North Korea's missile tests: Are sanctions having any effect?

Despite increased sanctions, Pyongyang has continued to launch missiles in defiant response to the joint military efforts by the United Sates and South Korea.

Ahn Young-joon/AP
US Army armored vehicle participate in anannual exercise in Paju, South Korea, near its border with North Korea, on Friday, April 1, 2016, after North Korea fired a short-range missile into the sea.

Defying warnings from several states, North Korea launched yet another missile into the sea and warned that it would continue to retaliate against US efforts seeking to deter its activities, a day after the United States, South Korea, and Japan pledged to cooperate on preventing Pyongyang from advancing its nuclear and missile programs.

The missile is the latest in a series of launches and tests defying international sanctions, and conducted as a response to the ongoing military drills by the US and South Korea. North Korea's ambassador to the United Nations, So Se Pyong, decried the US-South Korea efforts, claiming that they are intended to "decapitate" the supreme leadership of the DPRK (Democratic People's Republic of Korea), he told Reuters.

"If the United States continues, then we have to make the counter-measures also. So we have to develop, and we have to make more deterrence, nuclear deterrence," Mr. So said.

The United Nations imposed the toughest sanctions to date on North Korea last month, warning the country to curtail its nuclear and missile activities, and mandating Pyongyang allies including China to facilitate the sanctions' implementation.
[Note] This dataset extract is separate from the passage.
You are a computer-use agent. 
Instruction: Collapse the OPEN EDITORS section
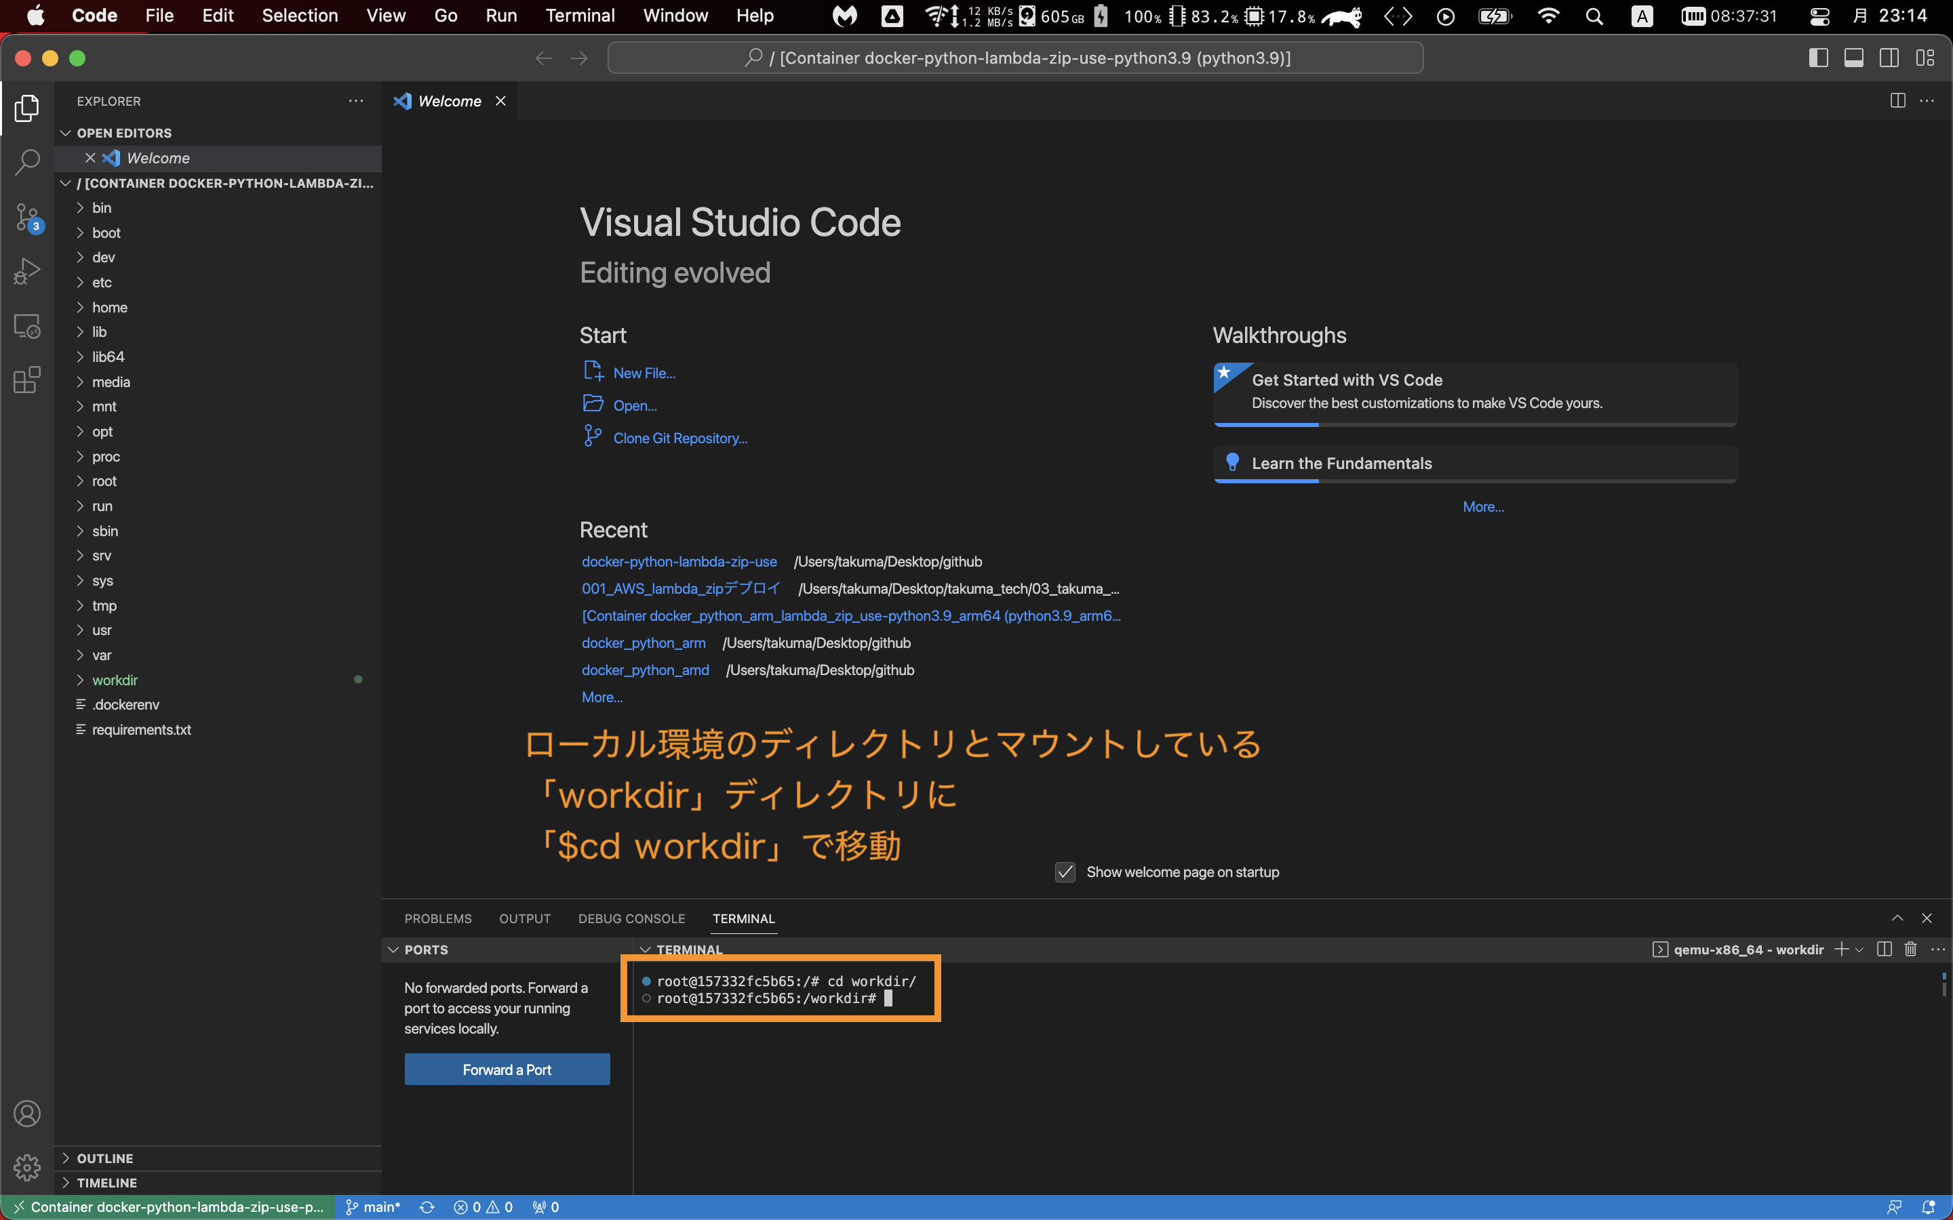66,132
The sanctions, which included a ban on the sale of valuable minerals by Pyongyang, and a requirement for states to carry out inspection on all cargos going to and from North Korea, were intended to further slash North Korea's access to the international economy.

But North Korea has continued to be belligerent, underscoring various doubts that the sanctions wouldn't work. In the recent weeks, for instance, Pyongyang sentenced a US tourist to 15 years of hard labor, apparently for attempting to steal a propaganda poster from a hotel, and detained a Korean-American citizen who confessed to spying for South Korea.
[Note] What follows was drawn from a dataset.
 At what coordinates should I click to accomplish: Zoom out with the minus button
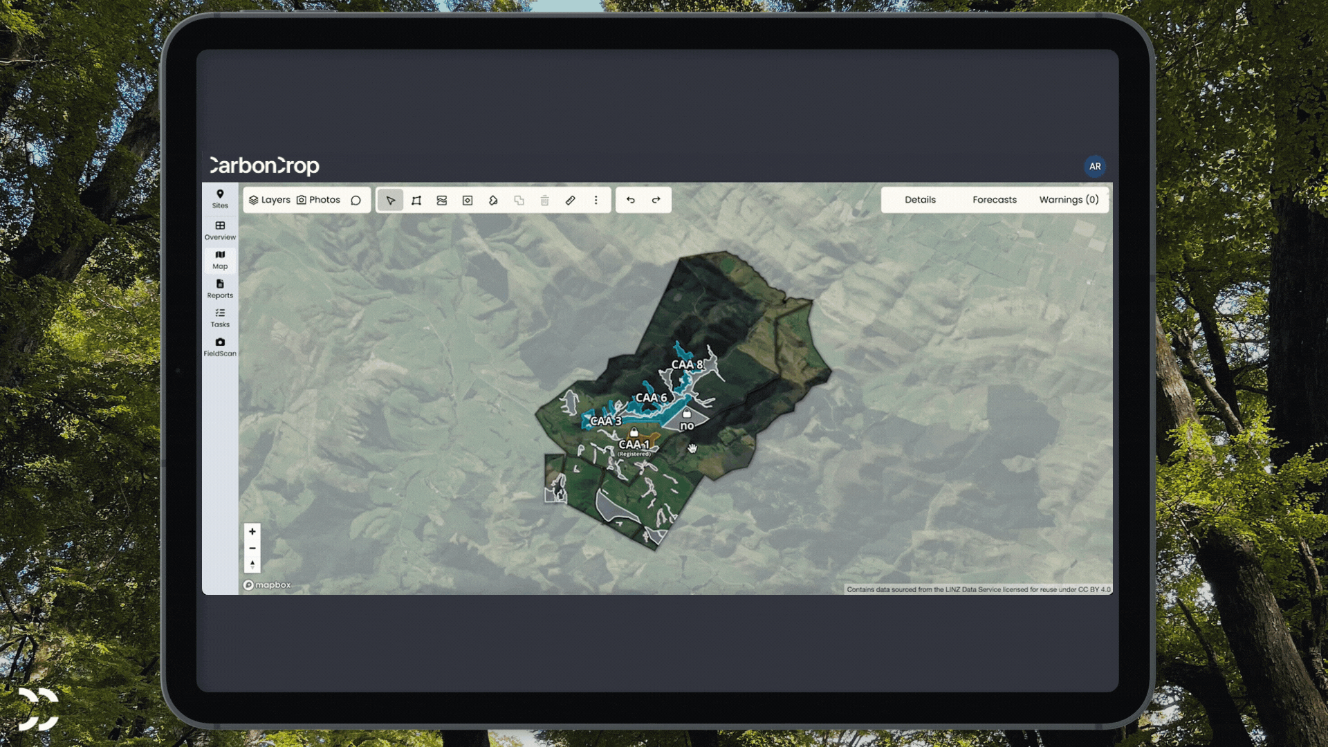(x=252, y=548)
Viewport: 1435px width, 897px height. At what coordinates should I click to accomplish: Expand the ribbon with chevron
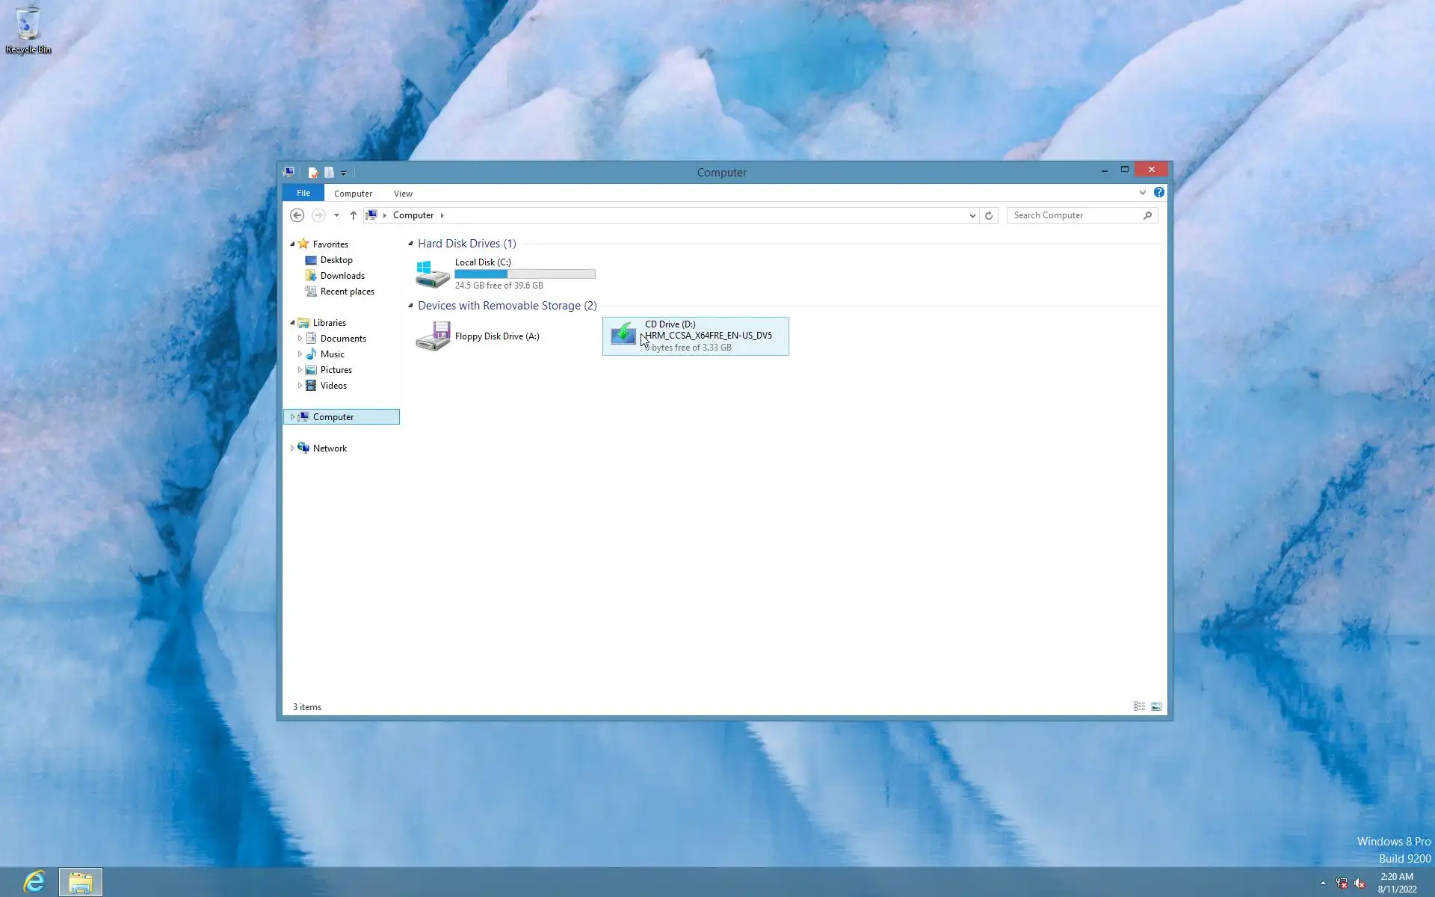tap(1142, 193)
"We are going against that resolution also because that is not fair and (not just),” So told Reuters, in response to a question about the expanded sanctions that were imposed last month.
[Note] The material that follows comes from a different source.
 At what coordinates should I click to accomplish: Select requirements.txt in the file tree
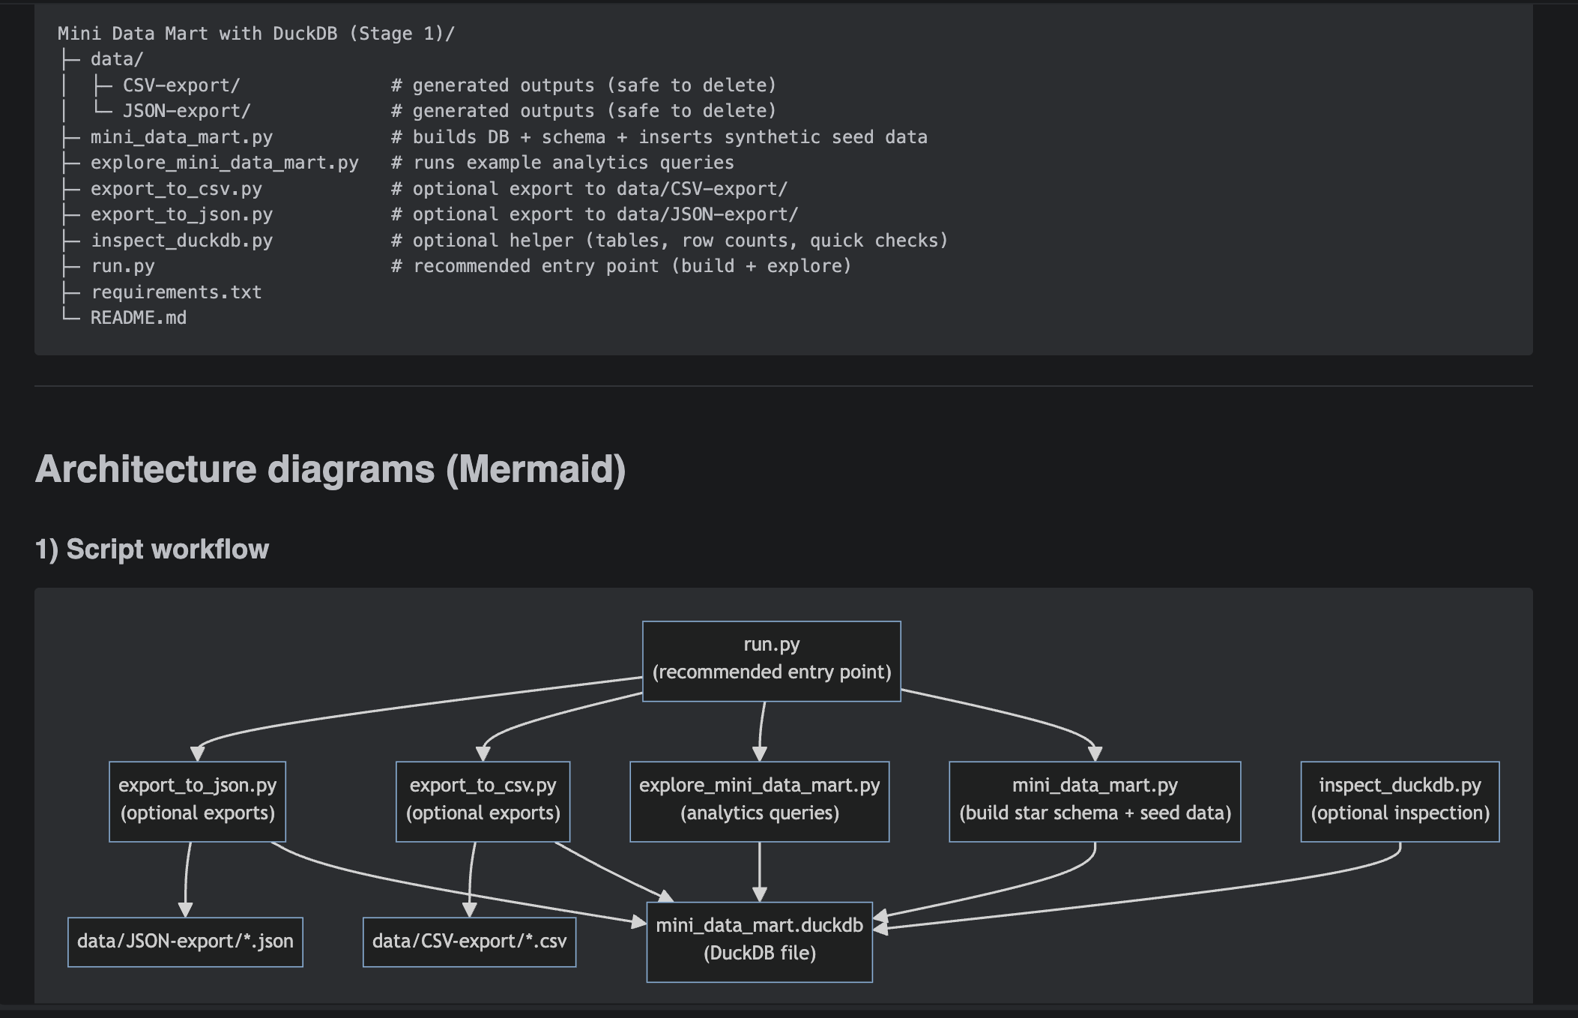pos(175,292)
Analysts say that the North has managed to circumvent previous sanctions, and pointing out that the UN Security Council doesn’t punish countries that aid North Korea’s illicit trade or that fail to put sanctions in effect.

"Sanctions and pressure will never work on the DPRK, which has been exposed to all kinds of sanctions and blockade for decades," North Korea’s state-run Korean Central News Agency wrote in an editorial in February, according to The Associated Press. "Despite the enemies' ever-increasing threats and sanctions, the foundation of the Juche self-supporting economy of the DPRK has been further consolidated and its nuclear deterrence for defending the sovereignty has also been bolstered on a daily basis."

"Sanctions never stop bad things happening," writes columnist Simon Jenkins, in an opinion piece for The Guardian. "Rather they entrench dictators, build up siege economies and debilitate the urban middle class from which opposition to dictatorship grows."